When a user transfers money from A to B, it passes through three nodes: "account-opening bank → clearing network → receiving bank," with each node charging fees, and each transaction is subject to a T+1 or T+2 settlement period.

In the new model, A and B interact directly through wallet addresses, with blockchain protocols replacing the intermediate three-layer structure, compressing settlement time from "business days" to "seconds," and reducing cross-border remittance costs from 3%-7% to less than 1%.

The value chain structure difference between the two models fundamentally represents whether the "intermediary layer exists":

  • In the old model, banks are an indispensable trust machine.
  • In the new model, trust is coded and outsourced to cryptography via a blockchain consensus mechanism.

The banking business model has not been overturned; it has been circumvented.

Core Conclusions

Having read up to this point, we can connect all the dots into a single line.

The story begins with the banking industry's business model; for a century, the core profit formula of American banking has never changed:

Monopolize deposit raw materials → Charge tolls via a regulated clearing network → Lock in institutional clients with exclusive custodial qualifications.

The industry-wide net profit of $268.2 billion in 2024 essentially represents the output of this monopolistic intermediation system over the course of a year.

The emergence of cryptocurrency technology represents the first true threat on a technological level:

  • Stablecoins allow "money" to exist outside of bank accounts;
  • DeFi enables payment clearing without a bank intermediary;
  • Crypto-native custodians allow institutional assets to be held outside traditional banks.

These three points directly attack the three core payment nodes of the bank's value chain.

The danger of the CLARITY Act lies in:

It legally legitimizes all three of these threats. Once crypto-native institutions obtain federal licenses, the technological threat escalates to an institutional threat—banks will lose their last line of defense, the moat built from regulatory barriers.

In this battle for city defense, the bank lobbying group wins time but loses the long-term game.

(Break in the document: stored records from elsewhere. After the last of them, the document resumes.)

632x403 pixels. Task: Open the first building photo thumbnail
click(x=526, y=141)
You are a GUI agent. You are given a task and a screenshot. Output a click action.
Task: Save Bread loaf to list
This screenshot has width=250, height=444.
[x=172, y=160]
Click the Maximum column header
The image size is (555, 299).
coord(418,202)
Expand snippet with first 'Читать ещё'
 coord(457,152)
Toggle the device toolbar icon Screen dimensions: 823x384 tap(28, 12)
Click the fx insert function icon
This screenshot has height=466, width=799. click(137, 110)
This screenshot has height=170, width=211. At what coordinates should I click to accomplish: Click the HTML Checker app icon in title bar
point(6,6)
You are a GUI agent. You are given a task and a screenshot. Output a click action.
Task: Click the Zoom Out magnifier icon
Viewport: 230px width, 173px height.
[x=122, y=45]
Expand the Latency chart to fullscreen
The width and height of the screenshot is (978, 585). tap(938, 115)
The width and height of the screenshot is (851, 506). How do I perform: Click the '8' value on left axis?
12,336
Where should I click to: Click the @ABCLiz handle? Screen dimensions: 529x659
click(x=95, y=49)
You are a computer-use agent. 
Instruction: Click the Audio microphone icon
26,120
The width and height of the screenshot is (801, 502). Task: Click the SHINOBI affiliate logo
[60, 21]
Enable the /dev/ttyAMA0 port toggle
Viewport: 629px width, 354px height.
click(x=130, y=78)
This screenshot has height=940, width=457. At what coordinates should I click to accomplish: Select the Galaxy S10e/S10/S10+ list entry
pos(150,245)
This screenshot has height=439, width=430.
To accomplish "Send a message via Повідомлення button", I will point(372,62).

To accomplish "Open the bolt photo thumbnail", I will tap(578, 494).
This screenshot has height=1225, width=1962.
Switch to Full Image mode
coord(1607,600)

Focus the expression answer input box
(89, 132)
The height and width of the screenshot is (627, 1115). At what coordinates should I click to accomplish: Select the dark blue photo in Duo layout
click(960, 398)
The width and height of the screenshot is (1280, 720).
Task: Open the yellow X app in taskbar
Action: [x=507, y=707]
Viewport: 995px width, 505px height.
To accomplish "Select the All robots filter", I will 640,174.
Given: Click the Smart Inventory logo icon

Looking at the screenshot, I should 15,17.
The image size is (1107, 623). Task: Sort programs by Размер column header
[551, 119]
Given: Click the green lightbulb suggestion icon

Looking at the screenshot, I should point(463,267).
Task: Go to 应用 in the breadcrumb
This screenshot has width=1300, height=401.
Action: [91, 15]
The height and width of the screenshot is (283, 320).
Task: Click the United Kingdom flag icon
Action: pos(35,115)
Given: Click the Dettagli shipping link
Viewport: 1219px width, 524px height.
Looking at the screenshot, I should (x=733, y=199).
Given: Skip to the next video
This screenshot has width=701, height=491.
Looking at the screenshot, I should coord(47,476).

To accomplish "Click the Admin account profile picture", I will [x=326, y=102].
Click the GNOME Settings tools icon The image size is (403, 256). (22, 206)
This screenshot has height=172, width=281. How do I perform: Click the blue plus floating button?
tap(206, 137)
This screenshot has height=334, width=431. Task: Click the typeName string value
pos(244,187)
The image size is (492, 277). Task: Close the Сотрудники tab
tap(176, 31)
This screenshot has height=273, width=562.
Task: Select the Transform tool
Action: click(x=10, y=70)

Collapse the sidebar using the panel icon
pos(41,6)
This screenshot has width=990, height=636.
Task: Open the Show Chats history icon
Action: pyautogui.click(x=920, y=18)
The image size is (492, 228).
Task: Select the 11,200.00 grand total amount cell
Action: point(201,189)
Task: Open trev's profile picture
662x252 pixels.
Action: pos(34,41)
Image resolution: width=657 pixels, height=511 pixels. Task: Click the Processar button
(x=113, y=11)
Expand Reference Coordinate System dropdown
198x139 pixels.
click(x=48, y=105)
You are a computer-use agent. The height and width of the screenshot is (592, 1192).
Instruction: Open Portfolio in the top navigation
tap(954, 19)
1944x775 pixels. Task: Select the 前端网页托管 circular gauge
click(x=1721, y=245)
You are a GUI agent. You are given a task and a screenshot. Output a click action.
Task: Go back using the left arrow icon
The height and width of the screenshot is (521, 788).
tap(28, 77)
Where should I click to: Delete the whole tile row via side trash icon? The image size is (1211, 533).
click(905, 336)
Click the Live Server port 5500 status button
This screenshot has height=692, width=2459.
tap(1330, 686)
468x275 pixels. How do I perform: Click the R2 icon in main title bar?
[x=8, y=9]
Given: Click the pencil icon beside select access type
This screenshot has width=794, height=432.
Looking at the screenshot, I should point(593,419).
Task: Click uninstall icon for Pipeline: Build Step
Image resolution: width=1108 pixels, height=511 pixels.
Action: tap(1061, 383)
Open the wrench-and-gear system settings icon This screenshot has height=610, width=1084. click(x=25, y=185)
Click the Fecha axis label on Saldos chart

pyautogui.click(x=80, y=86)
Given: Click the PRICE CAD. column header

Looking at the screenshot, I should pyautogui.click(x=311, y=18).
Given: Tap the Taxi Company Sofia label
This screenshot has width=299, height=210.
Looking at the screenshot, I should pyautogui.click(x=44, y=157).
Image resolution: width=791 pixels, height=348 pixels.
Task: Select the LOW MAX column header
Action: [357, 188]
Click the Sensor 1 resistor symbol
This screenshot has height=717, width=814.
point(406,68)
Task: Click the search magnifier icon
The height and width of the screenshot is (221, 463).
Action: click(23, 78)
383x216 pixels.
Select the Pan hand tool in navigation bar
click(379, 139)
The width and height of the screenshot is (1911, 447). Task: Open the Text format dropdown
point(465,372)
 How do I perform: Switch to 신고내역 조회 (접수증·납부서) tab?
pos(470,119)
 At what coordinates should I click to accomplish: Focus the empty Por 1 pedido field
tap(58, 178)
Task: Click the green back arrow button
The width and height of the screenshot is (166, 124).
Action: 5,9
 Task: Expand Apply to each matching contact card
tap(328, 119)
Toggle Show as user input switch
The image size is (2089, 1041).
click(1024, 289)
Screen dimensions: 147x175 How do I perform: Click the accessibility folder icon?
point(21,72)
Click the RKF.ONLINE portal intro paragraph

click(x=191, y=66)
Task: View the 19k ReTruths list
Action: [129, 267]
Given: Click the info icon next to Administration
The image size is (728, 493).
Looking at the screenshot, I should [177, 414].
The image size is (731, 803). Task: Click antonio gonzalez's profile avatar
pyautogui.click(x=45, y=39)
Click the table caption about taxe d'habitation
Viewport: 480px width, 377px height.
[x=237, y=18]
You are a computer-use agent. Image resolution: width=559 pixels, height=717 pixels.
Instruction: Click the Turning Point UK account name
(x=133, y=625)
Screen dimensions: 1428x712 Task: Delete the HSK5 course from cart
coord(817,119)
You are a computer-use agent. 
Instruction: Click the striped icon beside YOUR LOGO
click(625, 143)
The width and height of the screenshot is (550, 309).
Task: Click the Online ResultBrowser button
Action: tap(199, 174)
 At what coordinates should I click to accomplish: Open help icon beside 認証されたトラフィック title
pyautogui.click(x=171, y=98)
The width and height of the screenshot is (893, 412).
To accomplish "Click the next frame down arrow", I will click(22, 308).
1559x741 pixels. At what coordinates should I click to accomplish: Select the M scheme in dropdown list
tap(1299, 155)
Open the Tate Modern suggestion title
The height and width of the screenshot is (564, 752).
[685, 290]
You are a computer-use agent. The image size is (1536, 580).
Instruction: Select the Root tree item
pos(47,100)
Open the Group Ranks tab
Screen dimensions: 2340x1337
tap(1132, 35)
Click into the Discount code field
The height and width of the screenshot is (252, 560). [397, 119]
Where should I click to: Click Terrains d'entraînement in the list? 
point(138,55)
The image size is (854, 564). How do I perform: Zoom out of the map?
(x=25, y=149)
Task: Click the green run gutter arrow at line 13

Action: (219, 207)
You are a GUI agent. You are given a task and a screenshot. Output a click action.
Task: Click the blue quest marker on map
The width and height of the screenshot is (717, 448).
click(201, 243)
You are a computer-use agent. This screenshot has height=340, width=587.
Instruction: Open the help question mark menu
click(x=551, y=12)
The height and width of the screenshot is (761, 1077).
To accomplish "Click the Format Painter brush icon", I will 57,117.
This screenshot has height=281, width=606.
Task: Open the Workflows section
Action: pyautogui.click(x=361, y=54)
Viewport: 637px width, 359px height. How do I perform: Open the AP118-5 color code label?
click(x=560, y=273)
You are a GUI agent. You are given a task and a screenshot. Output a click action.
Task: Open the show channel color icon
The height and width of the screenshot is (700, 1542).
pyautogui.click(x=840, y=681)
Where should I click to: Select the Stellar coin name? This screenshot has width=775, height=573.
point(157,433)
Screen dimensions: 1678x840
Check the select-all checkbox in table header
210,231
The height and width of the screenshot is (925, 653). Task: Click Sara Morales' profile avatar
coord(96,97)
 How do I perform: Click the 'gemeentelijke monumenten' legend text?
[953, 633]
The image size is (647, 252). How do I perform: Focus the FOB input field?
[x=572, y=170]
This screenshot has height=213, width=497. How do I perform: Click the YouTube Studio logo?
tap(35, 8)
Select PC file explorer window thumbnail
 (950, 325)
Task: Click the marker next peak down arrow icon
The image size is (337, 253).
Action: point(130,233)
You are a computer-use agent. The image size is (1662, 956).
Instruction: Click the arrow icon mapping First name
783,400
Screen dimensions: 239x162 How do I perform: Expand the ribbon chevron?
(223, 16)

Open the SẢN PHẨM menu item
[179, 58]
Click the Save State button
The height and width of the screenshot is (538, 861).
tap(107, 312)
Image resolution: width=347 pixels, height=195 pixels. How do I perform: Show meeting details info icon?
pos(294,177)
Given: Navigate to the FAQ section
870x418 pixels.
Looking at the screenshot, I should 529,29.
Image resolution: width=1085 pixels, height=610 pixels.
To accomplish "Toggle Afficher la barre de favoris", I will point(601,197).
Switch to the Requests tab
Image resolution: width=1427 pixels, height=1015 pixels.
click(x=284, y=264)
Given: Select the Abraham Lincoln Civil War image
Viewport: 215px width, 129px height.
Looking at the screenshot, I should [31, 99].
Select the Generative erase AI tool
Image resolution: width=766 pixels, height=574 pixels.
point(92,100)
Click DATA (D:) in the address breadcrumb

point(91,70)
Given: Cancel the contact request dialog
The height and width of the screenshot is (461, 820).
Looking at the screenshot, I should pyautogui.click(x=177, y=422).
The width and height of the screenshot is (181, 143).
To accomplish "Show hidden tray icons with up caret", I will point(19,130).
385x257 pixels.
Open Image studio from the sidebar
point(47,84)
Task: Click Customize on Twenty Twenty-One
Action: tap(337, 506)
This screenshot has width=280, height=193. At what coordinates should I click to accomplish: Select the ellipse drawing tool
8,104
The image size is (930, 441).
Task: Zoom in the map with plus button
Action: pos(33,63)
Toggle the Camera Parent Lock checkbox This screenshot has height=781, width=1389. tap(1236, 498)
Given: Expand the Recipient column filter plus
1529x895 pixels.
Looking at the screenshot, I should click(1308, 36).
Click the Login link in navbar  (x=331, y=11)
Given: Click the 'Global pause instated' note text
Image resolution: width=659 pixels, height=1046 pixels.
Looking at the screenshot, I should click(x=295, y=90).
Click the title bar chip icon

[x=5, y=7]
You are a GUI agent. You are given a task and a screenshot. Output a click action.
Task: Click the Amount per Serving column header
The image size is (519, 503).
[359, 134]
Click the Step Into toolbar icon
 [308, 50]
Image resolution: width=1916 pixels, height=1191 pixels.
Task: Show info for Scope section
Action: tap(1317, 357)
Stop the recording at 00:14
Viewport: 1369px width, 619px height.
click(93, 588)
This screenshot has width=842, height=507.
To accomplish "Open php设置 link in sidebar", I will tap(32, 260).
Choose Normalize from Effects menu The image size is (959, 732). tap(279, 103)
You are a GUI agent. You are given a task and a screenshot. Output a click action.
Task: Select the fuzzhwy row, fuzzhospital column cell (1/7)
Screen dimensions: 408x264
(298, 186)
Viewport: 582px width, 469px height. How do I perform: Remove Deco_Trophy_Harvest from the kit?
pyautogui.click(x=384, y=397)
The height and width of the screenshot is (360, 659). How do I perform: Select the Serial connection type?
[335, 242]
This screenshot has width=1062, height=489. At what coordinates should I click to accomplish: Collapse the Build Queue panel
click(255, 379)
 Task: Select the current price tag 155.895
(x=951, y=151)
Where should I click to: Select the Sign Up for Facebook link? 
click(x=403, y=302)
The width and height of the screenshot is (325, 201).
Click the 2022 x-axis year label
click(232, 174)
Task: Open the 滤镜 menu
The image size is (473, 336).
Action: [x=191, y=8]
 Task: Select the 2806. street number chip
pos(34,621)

They can slow down legislation but cannot stop the permeation of technology; they can block one law but cannot prevent 11 competitors from applying for licenses with regulators simultaneously.

The real issue has never been whether the CLARITY Act passes, but whether traditional banks can maintain irreplaceability at any node once the value chain of digital-native finance ultimately becomes infrastructure.